Shara is well into her next project:
“I began an 18-month fellowship at the University of Leeds in late March and was in residence there for a month. I’ll return for a couple additional extended visits before the fellowship ends in August 2027. On my first visit, I spent time with the Peepal Tree Press Archives held at the University of Leeds’ Brotherton Library. I hope to write something—perhaps prose or a hybrid of poetry and prose—that comes out of my experience sitting with materials in those archives.
“I read far more than I write and often go months with just reading and taking notes, without the desire to finish a poem. I use a notebook still and write early drafts of poems by hand. After some time, I shape some of those drafts and other scribblings in my notebook into the poems I publish. The same process more or less holds for the essays I also write.

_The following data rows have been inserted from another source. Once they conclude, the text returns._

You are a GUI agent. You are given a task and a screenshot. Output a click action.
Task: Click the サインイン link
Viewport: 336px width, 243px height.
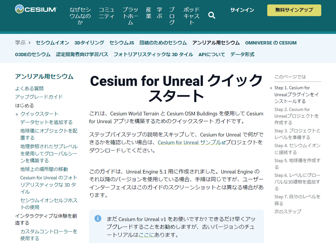pyautogui.click(x=242, y=10)
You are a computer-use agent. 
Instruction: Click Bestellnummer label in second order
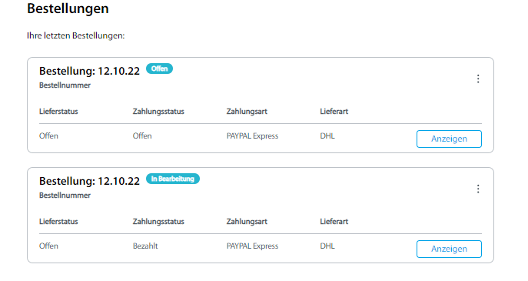click(65, 195)
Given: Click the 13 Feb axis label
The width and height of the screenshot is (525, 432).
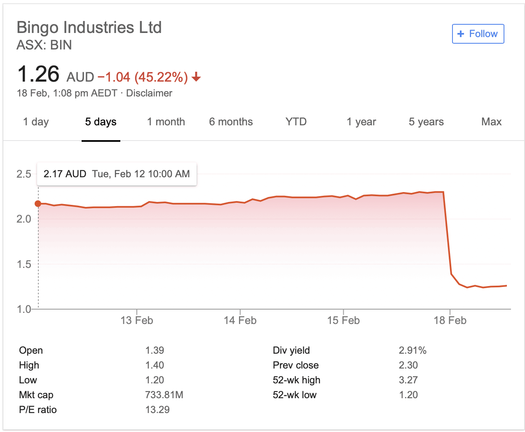Looking at the screenshot, I should pos(137,320).
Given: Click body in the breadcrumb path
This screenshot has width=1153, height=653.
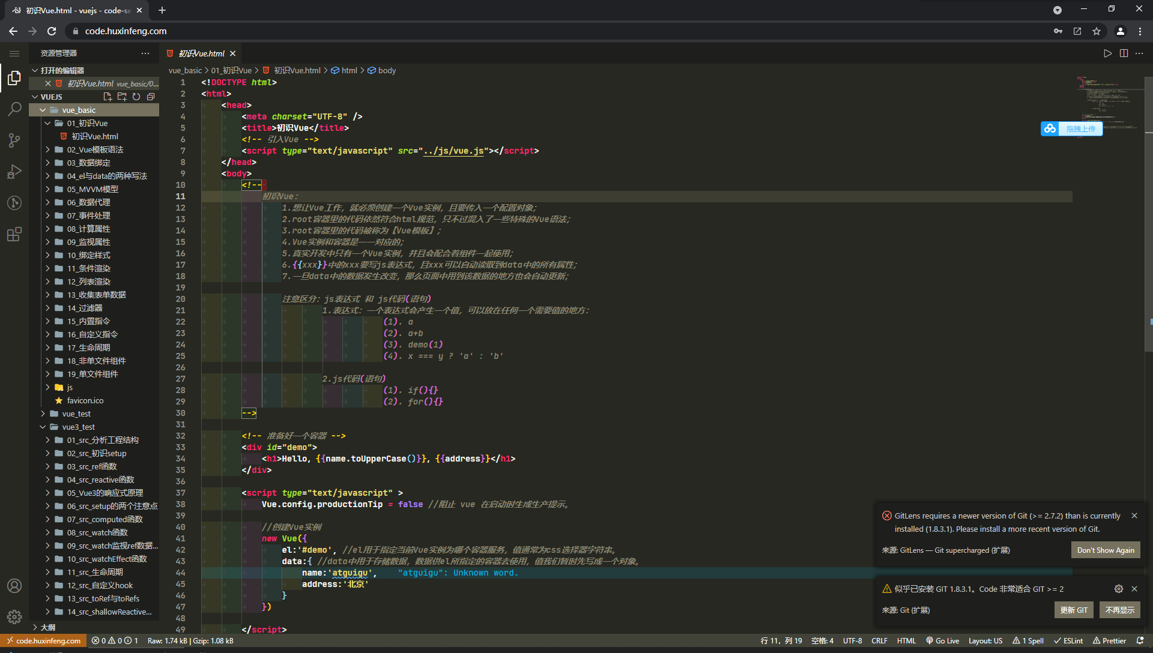Looking at the screenshot, I should pos(387,70).
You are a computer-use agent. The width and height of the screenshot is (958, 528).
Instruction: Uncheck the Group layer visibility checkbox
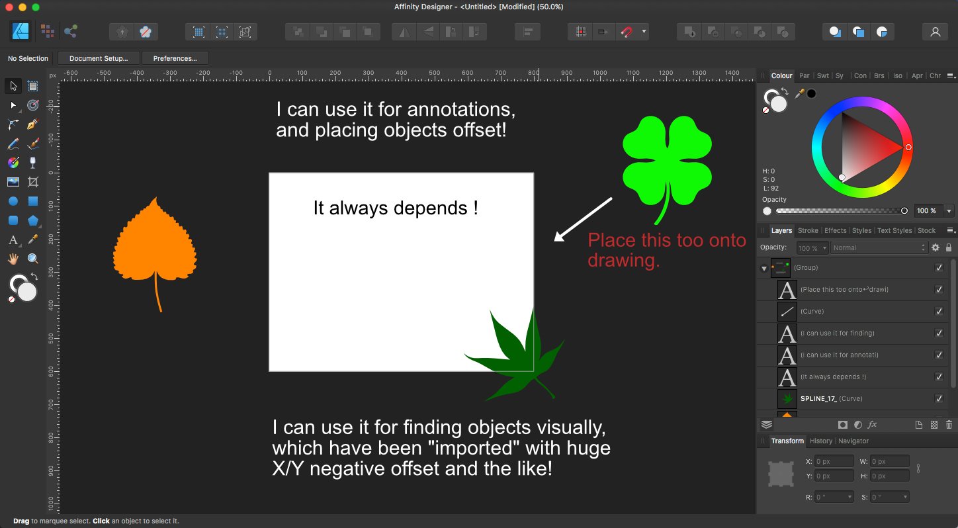(939, 268)
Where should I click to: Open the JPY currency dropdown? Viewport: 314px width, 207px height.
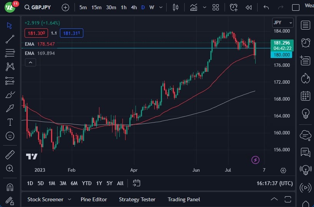click(283, 23)
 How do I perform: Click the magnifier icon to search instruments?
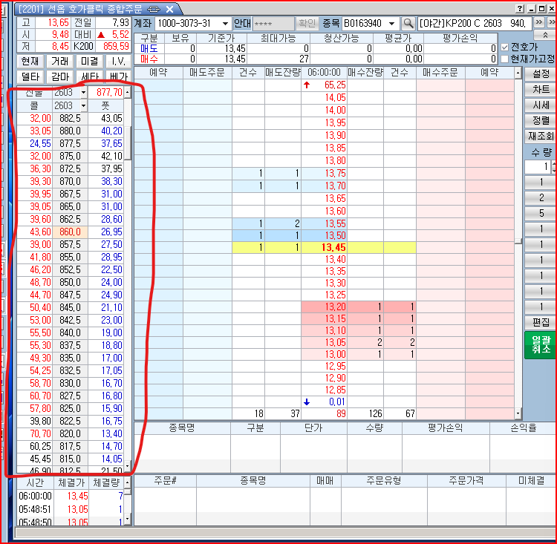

Central to who I am as a writer-person, SHARA MCCALLUM states, “I need no persuasion to sing and dance, my early forays into art as a practice and enduring loves.”
A History of Colour
American Lawn, Alex Callender
Once leeched from lapis lazuli, now
chemically-derived, named ultramarine
blue, the most beautiful colour
is the one that doesn’t exist. The painter’s
pigments, her selection of synthetic tints hint
at the roots of cobalt, cerulean, and azurite—
opulent, lushly expressed in larger-than-life
asters and big blue stem and marsh cord grasses
overgrowing the field filling-up this canvas.
Close-ups of purple-blue flowers showcase
their black centres, massing a galaxy of stars.
Here and there, cyan blossoms erupt
into flame. The sky above all this modifies,
darkening the palette while hueing it mauve,
with dash-like strokes that conjure a meteor
raining down. Everywhere, there are
intimations of danger and grandeur,
an abundance of nature that feels utterly
unnatural. On an indigo river running
through this lurid lawn, colonial relics bob:
pages torn from an 18th century book
of botanic drawings, chipped teacups,
a submerged, disembodied plaster head.
All are phantom presences, haunting
the surreal landscape of history’s graveyard.